How to streamline a proof of a function property on a datatype?

Question

I have created a small proof with the intention of creating an example for using next on proof cases:

theory RedGreen 

imports Main 

begin 

datatype color = RED | GREEN 

fun green :: "color => color" 
where 
  "green RED   = GREEN" 
| "green GREEN = GREEN" 

lemma disj_not: "P \<or> Q \<Longrightarrow> \<not>P \<longrightarrow> Q" 
proof 
  assume disj: "P \<or> Q" 
  assume "\<not>P" 
  from this show "Q" using `P \<or> Q` by (simp) 
qed   

lemma redgreen: "x \<noteq> RED \<longrightarrow> x = GREEN" 
proof  
  assume notred: "x \<noteq> RED" 
  have "x = RED \<or> x = GREEN" by (simp only: color.nchotomy)  
  from this show "x = GREEN" using notred by (simp add:  disj_not) 
qed 

lemma "green x = GREEN" 
proof cases 
  assume "x = RED" 
  from this show "green x = GREEN" by (simp) 
next 
  assume "x \<noteq> RED" 
  from this have "x = GREEN" by (simp add: redgreen) 
  from this show "green x = GREEN" by (simp) 
qed 

Can this be streamlined without losing the details?
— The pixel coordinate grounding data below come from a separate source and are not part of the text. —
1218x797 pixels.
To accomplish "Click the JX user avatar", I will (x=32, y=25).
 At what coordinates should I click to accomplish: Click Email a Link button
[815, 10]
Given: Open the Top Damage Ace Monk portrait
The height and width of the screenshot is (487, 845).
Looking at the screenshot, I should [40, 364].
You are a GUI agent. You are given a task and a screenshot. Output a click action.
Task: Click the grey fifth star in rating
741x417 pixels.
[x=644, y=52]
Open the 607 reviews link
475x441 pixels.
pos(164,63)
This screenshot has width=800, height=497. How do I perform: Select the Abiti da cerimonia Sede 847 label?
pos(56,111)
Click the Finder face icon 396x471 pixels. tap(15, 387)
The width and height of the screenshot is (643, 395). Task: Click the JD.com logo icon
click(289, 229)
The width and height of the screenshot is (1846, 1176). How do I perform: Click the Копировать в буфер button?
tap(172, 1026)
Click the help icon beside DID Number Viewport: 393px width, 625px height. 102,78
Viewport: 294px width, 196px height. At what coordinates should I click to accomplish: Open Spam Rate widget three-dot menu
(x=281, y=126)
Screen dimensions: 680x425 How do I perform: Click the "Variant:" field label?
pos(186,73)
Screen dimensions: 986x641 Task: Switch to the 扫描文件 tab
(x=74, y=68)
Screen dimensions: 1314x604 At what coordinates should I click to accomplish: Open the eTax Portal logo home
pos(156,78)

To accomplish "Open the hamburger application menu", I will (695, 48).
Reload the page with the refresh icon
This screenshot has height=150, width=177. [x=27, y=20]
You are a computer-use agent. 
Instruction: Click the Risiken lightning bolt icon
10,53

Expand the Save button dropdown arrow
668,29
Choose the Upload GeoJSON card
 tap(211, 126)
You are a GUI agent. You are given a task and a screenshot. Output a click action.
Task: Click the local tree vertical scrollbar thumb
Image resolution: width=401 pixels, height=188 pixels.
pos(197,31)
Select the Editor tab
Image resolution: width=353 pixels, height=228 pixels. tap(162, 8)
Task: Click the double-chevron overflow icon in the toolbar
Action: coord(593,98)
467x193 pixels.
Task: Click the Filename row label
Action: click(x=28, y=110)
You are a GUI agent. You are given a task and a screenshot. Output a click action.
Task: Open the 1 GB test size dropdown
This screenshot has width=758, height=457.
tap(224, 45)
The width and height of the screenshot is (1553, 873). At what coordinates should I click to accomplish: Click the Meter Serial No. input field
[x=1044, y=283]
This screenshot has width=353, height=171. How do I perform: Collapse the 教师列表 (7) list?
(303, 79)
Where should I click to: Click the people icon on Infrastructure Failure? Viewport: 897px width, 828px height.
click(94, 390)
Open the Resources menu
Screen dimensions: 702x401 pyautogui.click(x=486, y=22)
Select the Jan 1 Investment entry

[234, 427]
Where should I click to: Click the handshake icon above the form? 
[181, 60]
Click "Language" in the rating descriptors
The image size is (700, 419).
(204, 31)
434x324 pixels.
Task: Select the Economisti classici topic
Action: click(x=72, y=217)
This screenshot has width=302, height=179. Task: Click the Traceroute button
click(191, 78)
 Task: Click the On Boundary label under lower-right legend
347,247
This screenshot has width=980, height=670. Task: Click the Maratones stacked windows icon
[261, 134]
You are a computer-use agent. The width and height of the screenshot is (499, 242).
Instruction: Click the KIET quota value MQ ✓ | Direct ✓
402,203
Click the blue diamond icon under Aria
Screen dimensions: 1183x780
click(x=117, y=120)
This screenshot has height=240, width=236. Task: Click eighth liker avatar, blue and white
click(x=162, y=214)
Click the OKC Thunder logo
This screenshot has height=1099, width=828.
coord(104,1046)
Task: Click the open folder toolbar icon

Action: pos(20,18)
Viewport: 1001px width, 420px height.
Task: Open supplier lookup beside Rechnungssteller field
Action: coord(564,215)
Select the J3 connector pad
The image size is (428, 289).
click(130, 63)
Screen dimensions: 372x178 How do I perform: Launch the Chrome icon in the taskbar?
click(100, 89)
Using some magical tricks would not be the thing I wish for. Improving the style of using Isar is welcome.

Answer 1

My experience is that such low-level (and ad-hoc) rules like your disj_not and redgreen are hardly ever useful. If they are really necessary this can most likely be attributed to some lack of automation (via appropriate simp, intro, elim, and dest rules). Gladly, in your example these "intermediate lemmas" are not necessary at all (and I do not think that they are of special educational value). Coming to your question of a streamlined version. I think one canonical way of doing so would be the following:

lemma "green x = GREEN"
proof (cases x)
  case RED
  then show "green x = GREEN" by simp
next
  case GREEN
  then show "green x = GREEN" by simp
qed

Where the automatically generated fact color.exhaust is used for a proof by cases on the variable x of type color.